Epirus was a region of ancient Greece, spanning what are now the northwestern corner of modern Greece and the southern coastal reaches of Albania. The ruling house in the region during the 5th – 3rd centuries BCE, the Molossians, claimed descent from Achilles and had ties through marriage to the Macedonian rulers Philip and Alexander the Great.

The greatest king in the Molossian line was Pyrrhus, who came to the throne in 307 BCE, at the age of twelve. He lost the kingdom, then was restored to it, and from the 290s launched himself upon a series of wars. He fought the Romans in Italy, conquered most of Sicily, defeated the king of Macedonia, and finally was killed in 272 while attacking Sparta. A turbulent reign, it was. It is hard for us to imagine or understand the constant warring that occupied so many of the little Greek states of old or the seemingly insatiable appetites of their rulers for invading their neighbors.
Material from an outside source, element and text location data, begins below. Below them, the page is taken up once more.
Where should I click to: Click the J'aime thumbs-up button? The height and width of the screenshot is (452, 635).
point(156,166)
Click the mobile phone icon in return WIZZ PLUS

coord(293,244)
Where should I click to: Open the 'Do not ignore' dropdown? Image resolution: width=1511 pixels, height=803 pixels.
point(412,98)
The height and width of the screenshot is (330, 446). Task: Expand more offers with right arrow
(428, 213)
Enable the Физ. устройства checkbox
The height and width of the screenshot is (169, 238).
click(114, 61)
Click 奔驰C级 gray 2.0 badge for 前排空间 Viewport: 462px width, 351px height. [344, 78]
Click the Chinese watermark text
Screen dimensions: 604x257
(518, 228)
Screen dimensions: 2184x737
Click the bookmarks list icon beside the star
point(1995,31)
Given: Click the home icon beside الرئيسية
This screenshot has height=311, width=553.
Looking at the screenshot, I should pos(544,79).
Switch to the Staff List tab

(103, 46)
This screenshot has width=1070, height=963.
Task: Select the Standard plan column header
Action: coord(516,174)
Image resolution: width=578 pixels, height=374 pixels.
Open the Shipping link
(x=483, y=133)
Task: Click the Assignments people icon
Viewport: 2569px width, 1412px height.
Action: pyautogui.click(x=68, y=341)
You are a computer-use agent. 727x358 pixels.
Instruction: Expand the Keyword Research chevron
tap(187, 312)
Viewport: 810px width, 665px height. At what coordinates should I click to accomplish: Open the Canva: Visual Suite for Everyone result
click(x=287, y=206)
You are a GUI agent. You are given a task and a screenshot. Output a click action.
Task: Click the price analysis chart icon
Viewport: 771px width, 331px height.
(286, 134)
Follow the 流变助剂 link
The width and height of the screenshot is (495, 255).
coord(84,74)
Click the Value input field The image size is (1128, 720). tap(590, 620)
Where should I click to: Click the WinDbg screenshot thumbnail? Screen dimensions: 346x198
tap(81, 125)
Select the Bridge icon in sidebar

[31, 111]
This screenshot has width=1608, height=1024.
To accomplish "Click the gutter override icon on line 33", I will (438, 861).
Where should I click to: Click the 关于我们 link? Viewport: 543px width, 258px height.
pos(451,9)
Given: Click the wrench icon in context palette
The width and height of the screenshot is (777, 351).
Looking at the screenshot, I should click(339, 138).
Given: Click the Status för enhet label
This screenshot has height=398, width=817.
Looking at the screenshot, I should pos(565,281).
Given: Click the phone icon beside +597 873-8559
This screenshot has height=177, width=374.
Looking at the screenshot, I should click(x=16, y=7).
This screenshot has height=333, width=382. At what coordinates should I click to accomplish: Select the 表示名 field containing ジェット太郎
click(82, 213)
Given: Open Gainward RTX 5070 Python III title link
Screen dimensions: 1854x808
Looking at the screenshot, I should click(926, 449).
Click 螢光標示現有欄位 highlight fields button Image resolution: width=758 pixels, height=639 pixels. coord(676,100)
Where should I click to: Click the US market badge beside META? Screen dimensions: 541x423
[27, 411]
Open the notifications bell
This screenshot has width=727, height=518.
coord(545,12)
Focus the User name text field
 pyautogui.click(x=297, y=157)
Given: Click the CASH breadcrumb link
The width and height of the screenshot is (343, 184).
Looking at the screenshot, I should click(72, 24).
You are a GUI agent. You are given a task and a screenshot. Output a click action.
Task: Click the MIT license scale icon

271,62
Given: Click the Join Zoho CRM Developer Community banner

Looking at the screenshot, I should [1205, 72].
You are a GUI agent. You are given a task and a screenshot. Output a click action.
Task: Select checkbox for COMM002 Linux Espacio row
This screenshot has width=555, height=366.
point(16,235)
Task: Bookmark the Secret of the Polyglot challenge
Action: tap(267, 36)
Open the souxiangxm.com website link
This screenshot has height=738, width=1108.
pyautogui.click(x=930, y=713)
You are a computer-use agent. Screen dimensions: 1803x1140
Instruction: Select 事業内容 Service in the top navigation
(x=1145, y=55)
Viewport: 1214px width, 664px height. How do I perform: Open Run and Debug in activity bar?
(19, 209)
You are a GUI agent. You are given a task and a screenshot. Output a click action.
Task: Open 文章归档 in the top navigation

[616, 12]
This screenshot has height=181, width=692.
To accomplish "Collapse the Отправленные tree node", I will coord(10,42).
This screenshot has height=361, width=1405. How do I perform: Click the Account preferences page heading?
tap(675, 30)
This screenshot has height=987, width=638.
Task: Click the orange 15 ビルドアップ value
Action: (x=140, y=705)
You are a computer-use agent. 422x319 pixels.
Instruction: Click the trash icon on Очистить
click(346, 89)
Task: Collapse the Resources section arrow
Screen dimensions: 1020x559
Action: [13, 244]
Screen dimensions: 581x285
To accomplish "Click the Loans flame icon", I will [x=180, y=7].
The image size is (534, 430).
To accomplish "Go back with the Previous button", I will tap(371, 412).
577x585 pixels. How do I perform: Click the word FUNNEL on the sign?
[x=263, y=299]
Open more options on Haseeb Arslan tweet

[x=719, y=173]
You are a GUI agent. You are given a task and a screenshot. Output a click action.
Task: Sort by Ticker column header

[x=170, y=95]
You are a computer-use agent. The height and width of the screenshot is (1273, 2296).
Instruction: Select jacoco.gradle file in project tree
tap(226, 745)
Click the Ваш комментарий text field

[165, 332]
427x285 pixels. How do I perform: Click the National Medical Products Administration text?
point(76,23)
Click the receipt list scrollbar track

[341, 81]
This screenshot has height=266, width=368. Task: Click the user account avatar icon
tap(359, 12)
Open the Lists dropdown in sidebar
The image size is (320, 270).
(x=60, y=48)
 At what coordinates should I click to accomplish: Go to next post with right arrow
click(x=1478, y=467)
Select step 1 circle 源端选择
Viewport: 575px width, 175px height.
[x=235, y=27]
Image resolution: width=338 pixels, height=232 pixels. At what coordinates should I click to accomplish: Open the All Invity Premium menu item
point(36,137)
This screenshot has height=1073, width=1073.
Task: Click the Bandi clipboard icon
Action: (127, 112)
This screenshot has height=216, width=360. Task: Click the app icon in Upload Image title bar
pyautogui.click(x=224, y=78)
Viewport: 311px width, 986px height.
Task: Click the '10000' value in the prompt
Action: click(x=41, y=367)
Pyrrhus is just one of hundreds of such petty kings whose bothersomeness makes up so much of ancient history. He is remembered above most of the rest because so many of what were accounted his military victories came at enormous cost, where “cost” means not the quantity of treasure expended but the number of other men’s lives lost. Indeed, so costly were his adventures that they inspired the phrase “Pyrrhic victory,” meaning a victory that leaves the victor arguably worse off than the vanquished. (A minor lesson for us from history here, perhaps: It may be best not to be remembered in a proverb.)
This little foray into ancient history is occasioned by the 40th anniversary this week of the Six-Day War. Much commentary has been and will be devoted to that event, and in that commentary the phrase “Pyrrhic victory” will inevitably occur over and over.
Here’s the story in brief: In 1967 the little state of Israel, not yet 20 years old, was attacked simultaneously from west and east by Egypt and Jordan, aided by Syrian shelling in the north. The world watched in amazement as the Israeli Defense Forces wiped out the Egyptian air force on the ground, drove Egyptian armor out of Sinai, and chased the Jordanian army out of Jerusalem and across the West Bank. Syrian forces were driven off the Golan Heights, from which they had shelled Israeli settlements for years.

In terms of battle deaths, Israel lost about 700 men to a combined 15,000 or more for its opponents. In part because of those lopsided numbers, few suspected then just how Pyrrhic this stunning victory would nonetheless prove to be. A moment’s reflection on the last forty years – years of renewed warfare, intifada, rocket attacks, suicide bombing, and utterly fruitless diplomacy – ought to teach a deep lesson about unintended consequences.

But for the tragedy of it all, one might almost suspect that some imp is in charge of human history.